Within the material below, transcribe exactly the lines from the one holding "Screen dimensions: 744x564" through the one holding "This screenshot has height=305, width=366.", keeping both ends and skipping the rest.

- **Data for this task**:
++++++++
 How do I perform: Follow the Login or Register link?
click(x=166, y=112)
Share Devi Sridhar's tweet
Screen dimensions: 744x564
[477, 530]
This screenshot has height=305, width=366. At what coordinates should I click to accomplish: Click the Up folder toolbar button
++++++++
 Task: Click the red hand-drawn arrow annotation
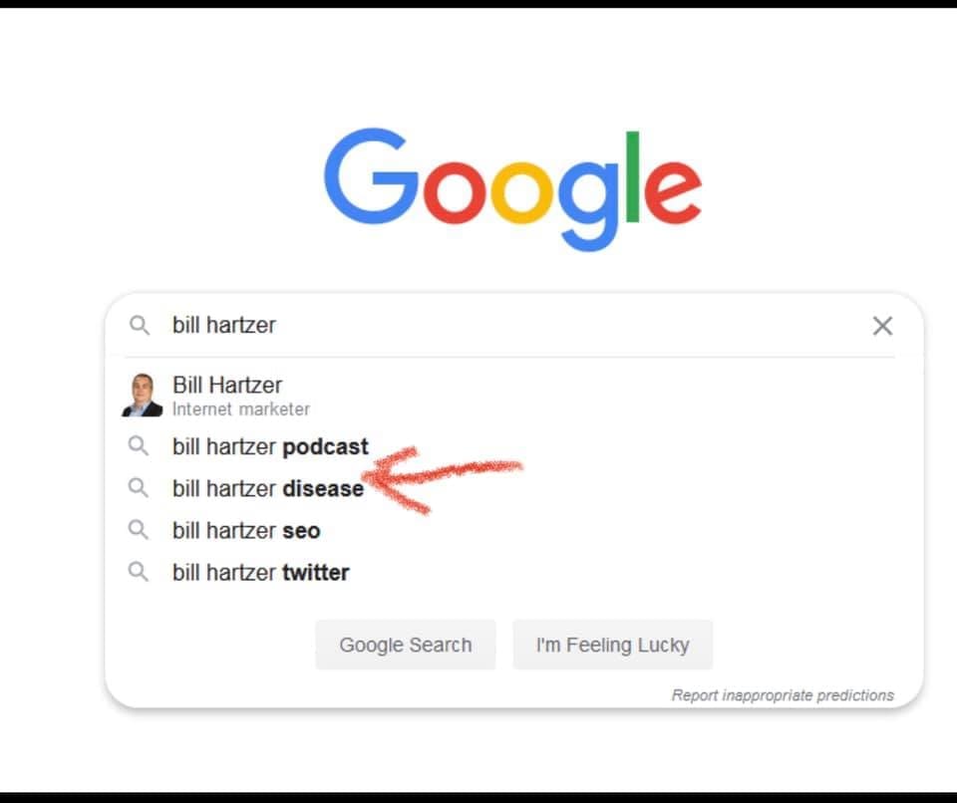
++++++++
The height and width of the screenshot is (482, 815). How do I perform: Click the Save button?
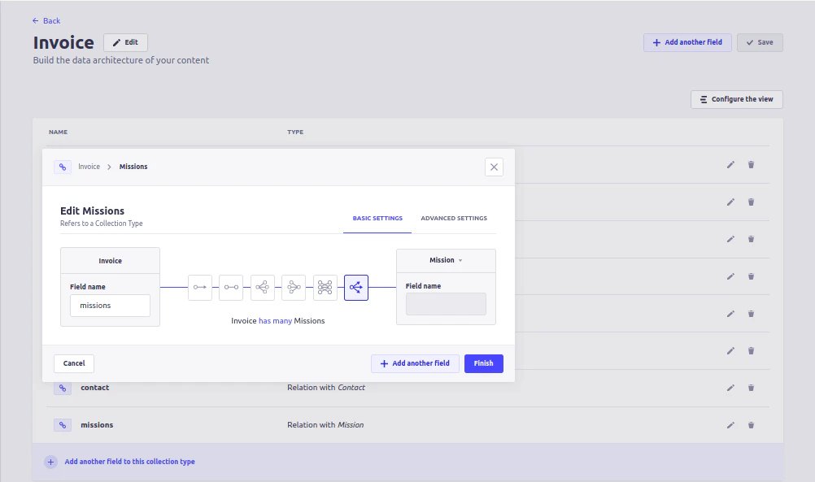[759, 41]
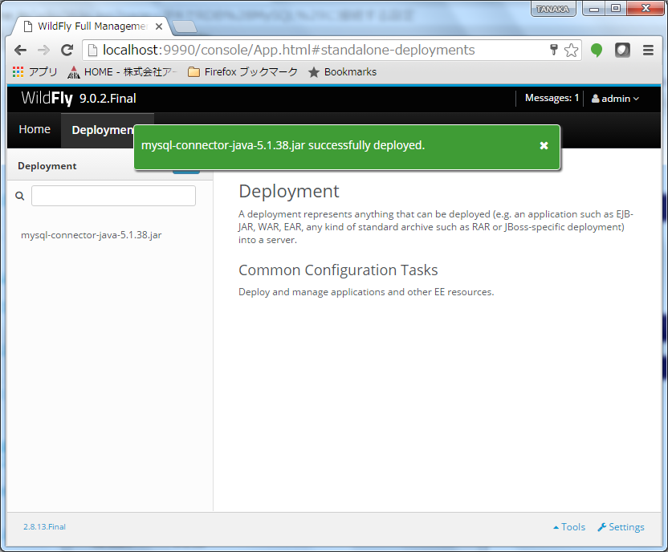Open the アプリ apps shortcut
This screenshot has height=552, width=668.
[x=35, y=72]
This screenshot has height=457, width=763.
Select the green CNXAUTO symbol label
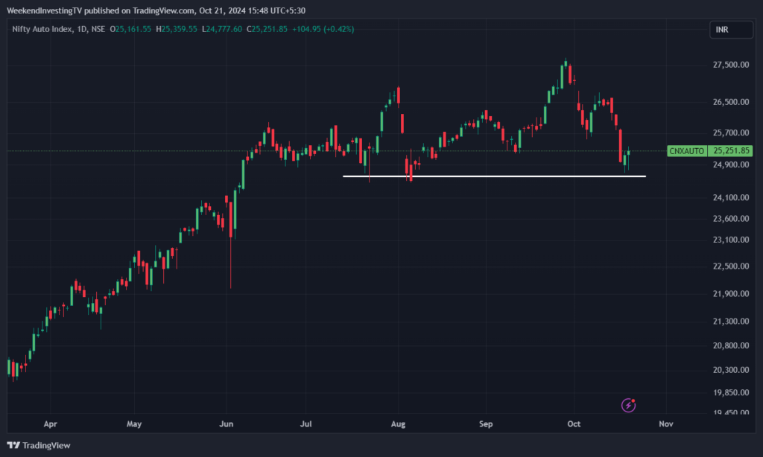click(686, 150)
++++++++
- **Exercise solution**:
Screen dimensions: 744x564
[477, 530]
This screenshot has height=305, width=366. At what coordinates should I click to accomplish: Click the Up folder toolbar button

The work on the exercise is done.